- [REQUIRED WORK]
Please return only the lines from the one holding "汽车美容 (24, 1164)" through the one holding "2011重磅合资紧凑汇总 (76, 1362)", exactly as they appear in the records below, both ends included.

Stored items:
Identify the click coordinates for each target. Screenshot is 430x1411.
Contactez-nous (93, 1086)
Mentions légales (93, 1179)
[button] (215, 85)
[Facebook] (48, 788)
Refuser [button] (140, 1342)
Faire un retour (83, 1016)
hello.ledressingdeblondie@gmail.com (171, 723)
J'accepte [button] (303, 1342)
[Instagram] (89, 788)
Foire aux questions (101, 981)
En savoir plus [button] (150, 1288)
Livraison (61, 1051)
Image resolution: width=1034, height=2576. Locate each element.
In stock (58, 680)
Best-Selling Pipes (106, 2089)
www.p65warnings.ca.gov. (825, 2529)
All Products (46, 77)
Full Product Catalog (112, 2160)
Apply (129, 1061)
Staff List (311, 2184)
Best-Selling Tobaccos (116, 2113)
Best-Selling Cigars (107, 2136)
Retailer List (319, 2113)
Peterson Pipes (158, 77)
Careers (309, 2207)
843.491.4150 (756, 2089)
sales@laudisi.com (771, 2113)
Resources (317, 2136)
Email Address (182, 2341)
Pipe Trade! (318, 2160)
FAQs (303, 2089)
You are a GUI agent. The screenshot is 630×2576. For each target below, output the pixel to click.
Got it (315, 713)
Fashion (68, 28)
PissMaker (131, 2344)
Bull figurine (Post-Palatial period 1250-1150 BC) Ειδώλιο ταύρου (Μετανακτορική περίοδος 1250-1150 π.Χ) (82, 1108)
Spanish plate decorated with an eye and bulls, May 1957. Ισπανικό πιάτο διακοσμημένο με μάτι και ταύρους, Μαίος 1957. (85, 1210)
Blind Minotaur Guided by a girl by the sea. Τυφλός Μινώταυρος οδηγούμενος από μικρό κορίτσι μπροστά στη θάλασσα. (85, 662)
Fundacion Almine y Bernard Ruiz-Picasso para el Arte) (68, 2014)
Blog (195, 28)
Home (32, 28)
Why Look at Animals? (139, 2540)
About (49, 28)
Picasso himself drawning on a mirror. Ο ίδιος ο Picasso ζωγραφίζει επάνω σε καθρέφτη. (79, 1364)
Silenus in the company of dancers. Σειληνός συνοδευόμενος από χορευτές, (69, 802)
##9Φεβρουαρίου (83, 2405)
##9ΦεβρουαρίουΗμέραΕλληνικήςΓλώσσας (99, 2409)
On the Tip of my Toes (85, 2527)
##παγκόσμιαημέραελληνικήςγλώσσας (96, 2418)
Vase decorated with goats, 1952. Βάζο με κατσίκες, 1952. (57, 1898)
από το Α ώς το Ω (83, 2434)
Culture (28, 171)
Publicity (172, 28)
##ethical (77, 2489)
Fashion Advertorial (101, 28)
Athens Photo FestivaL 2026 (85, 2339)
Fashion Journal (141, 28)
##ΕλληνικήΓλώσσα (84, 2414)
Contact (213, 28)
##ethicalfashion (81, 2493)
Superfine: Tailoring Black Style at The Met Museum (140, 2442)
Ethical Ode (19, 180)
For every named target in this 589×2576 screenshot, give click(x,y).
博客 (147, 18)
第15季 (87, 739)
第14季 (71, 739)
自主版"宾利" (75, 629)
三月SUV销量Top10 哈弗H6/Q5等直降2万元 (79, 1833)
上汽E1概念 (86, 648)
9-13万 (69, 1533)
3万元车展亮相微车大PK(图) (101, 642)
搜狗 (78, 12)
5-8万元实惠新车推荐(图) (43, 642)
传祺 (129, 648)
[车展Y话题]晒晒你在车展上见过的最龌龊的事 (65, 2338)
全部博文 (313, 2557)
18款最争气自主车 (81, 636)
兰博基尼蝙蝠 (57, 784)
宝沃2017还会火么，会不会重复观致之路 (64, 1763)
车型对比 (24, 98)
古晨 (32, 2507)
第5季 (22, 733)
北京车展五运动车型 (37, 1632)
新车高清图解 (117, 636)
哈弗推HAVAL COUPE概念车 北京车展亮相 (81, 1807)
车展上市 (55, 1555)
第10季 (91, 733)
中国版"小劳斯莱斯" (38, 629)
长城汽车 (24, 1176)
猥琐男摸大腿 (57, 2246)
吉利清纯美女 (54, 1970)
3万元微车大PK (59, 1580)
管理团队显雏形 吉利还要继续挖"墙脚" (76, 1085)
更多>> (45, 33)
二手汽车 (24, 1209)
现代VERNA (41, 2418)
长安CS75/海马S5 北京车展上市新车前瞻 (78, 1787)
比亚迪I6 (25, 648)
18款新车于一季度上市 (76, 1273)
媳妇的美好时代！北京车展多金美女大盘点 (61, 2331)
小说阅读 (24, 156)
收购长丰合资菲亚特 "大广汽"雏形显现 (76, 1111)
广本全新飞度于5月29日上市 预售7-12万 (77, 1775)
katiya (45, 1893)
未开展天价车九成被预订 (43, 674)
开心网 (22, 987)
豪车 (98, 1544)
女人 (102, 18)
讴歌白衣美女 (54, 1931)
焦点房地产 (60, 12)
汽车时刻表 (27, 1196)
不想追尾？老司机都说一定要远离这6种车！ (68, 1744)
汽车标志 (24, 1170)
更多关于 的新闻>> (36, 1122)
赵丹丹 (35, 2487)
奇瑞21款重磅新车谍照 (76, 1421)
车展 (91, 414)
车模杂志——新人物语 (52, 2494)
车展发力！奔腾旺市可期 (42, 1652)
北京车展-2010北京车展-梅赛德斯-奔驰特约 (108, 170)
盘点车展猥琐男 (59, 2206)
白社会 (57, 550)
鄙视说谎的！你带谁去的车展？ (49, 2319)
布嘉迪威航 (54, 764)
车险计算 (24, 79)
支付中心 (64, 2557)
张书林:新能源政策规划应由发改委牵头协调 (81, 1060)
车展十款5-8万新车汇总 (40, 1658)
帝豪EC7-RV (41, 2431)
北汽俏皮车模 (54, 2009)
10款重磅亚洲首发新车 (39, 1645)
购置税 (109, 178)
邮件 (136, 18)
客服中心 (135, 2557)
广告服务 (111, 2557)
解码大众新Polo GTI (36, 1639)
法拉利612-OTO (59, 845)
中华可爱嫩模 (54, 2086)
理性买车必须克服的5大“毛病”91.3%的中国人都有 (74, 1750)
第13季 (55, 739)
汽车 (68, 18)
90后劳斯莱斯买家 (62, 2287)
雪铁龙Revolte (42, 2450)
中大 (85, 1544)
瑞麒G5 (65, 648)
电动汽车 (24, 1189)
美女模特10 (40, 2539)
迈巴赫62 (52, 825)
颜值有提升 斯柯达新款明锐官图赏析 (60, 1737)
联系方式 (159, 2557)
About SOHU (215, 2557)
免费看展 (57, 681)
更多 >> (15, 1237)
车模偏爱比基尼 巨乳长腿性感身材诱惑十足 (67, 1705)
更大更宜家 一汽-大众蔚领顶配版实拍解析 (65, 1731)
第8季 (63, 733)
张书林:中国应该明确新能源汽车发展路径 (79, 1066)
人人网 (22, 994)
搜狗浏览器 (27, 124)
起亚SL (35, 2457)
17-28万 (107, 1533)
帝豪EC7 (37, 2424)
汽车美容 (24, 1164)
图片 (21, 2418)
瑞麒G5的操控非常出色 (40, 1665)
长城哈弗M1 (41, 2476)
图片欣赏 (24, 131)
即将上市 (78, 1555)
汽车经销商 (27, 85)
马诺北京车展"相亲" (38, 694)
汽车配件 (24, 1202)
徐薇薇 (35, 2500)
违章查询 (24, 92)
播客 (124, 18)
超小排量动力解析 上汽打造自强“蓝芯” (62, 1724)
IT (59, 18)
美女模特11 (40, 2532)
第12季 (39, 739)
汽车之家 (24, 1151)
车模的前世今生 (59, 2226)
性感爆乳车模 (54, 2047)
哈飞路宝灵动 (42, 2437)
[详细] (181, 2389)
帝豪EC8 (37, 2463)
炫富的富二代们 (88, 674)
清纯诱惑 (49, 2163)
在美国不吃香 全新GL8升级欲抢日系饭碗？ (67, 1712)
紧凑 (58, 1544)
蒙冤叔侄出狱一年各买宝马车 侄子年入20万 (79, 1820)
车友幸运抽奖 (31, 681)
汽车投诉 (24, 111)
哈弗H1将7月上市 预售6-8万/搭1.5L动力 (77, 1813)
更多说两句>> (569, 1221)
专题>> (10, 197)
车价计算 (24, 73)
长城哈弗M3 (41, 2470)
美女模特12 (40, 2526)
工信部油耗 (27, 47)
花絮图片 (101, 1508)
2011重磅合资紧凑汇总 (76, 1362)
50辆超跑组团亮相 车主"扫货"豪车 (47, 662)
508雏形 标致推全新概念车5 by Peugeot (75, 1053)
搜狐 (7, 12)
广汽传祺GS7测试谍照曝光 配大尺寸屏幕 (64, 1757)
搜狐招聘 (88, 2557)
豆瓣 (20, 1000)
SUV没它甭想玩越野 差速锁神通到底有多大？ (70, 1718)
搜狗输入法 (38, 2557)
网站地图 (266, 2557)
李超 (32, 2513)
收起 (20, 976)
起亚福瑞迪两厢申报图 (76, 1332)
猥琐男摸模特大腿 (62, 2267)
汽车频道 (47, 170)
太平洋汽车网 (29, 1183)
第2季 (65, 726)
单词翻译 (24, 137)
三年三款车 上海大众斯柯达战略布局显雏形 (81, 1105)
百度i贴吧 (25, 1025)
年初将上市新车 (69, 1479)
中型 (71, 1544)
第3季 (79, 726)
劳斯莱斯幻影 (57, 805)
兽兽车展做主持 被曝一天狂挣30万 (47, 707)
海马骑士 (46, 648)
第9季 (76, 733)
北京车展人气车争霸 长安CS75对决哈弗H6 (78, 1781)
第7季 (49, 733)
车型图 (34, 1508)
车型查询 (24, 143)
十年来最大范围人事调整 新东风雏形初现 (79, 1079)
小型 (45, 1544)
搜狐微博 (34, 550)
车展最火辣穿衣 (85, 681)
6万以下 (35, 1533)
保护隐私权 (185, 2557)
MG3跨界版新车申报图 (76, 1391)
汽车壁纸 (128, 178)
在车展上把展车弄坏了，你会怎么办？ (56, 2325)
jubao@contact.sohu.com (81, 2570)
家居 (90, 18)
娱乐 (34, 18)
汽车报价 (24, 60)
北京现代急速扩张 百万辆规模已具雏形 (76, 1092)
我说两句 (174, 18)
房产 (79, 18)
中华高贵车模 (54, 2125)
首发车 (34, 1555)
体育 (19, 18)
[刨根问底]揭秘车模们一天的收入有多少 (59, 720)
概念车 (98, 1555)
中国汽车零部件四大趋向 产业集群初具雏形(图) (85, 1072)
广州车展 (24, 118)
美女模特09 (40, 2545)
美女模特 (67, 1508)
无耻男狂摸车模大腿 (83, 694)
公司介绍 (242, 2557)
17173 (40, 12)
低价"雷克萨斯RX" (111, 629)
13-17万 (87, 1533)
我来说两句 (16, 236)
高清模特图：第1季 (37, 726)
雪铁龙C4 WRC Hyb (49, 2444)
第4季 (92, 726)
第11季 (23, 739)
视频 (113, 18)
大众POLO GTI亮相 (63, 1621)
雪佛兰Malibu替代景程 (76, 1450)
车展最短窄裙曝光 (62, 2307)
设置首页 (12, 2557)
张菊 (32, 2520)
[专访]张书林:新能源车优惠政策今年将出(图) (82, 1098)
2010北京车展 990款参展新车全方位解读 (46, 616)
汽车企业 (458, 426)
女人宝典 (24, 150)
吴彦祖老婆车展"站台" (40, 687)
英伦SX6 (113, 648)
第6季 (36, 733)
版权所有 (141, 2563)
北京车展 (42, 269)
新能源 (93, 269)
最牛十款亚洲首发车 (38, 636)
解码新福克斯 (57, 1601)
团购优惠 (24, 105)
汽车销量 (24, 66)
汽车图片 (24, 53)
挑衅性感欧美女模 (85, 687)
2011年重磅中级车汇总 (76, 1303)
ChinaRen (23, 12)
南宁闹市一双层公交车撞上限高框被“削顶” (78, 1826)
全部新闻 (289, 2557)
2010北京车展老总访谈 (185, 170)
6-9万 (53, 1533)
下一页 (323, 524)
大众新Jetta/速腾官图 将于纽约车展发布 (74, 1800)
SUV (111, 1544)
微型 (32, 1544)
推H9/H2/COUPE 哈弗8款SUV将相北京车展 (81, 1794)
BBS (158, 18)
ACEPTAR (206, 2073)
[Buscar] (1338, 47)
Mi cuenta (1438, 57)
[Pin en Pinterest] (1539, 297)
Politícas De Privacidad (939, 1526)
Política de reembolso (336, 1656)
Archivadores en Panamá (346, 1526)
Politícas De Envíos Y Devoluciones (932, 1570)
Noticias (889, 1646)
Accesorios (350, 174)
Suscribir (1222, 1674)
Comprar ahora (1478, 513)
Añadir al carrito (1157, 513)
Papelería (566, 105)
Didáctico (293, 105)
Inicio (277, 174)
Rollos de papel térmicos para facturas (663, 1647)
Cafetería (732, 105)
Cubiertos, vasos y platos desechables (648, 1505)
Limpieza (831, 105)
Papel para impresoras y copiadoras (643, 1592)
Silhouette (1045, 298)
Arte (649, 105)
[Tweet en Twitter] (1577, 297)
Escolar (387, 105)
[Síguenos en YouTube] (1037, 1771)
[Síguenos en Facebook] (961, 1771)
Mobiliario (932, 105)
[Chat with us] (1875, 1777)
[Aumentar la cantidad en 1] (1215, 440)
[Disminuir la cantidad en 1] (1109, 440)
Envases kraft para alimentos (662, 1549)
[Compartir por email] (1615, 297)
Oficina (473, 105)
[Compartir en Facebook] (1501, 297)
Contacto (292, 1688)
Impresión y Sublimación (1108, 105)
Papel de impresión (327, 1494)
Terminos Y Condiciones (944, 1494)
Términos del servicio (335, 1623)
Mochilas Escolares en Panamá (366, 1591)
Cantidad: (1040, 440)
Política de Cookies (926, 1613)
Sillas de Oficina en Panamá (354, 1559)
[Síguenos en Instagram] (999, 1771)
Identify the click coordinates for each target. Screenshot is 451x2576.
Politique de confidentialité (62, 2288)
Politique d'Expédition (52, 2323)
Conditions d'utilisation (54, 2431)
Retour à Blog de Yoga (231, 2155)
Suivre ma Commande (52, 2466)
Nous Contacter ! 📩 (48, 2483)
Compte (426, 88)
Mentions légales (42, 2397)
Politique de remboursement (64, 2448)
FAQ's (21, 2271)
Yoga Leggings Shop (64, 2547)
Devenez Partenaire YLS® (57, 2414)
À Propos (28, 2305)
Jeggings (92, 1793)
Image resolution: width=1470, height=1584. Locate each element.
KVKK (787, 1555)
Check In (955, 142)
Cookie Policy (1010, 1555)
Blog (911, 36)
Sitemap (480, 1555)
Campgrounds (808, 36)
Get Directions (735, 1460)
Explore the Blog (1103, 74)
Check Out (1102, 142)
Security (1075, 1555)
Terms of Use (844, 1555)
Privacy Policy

- [EXERCISE RESPONSE]
汽车美容 (24, 1164)
图片 (21, 2418)
瑞麒G5的操控非常出色 (40, 1665)
长城哈弗M1 (41, 2476)
图片欣赏 (24, 131)
即将上市 (78, 1555)
汽车经销商 (27, 85)
马诺北京车展"相亲" (38, 694)
汽车配件 (24, 1202)
徐薇薇 (35, 2500)
违章查询 (24, 92)
播客 (124, 18)
超小排量动力解析 上汽打造自强“蓝芯” (62, 1724)
IT (59, 18)
美女模特11 (40, 2532)
第12季 (39, 739)
汽车之家 (24, 1151)
车模的前世今生 (59, 2226)
性感爆乳车模 (54, 2047)
哈飞路宝灵动 (42, 2437)
[详细] (181, 2389)
帝豪EC8 (37, 2463)
炫富的富二代们 (88, 674)
清纯诱惑 (49, 2163)
在美国不吃香 全新GL8升级欲抢日系饭碗？ (67, 1712)
紧凑 (58, 1544)
蒙冤叔侄出狱一年各买宝马车 侄子年入20万 (79, 1820)
车友幸运抽奖 (31, 681)
汽车投诉 (24, 111)
哈弗H1将7月上市 预售6-8万/搭1.5L动力 (77, 1813)
更多说两句>> (569, 1221)
专题>> (10, 197)
车价计算 (24, 73)
长城哈弗M3 (41, 2470)
美女模特12 (40, 2526)
工信部油耗 (27, 47)
花絮图片 (101, 1508)
2011重磅合资紧凑汇总 (76, 1362)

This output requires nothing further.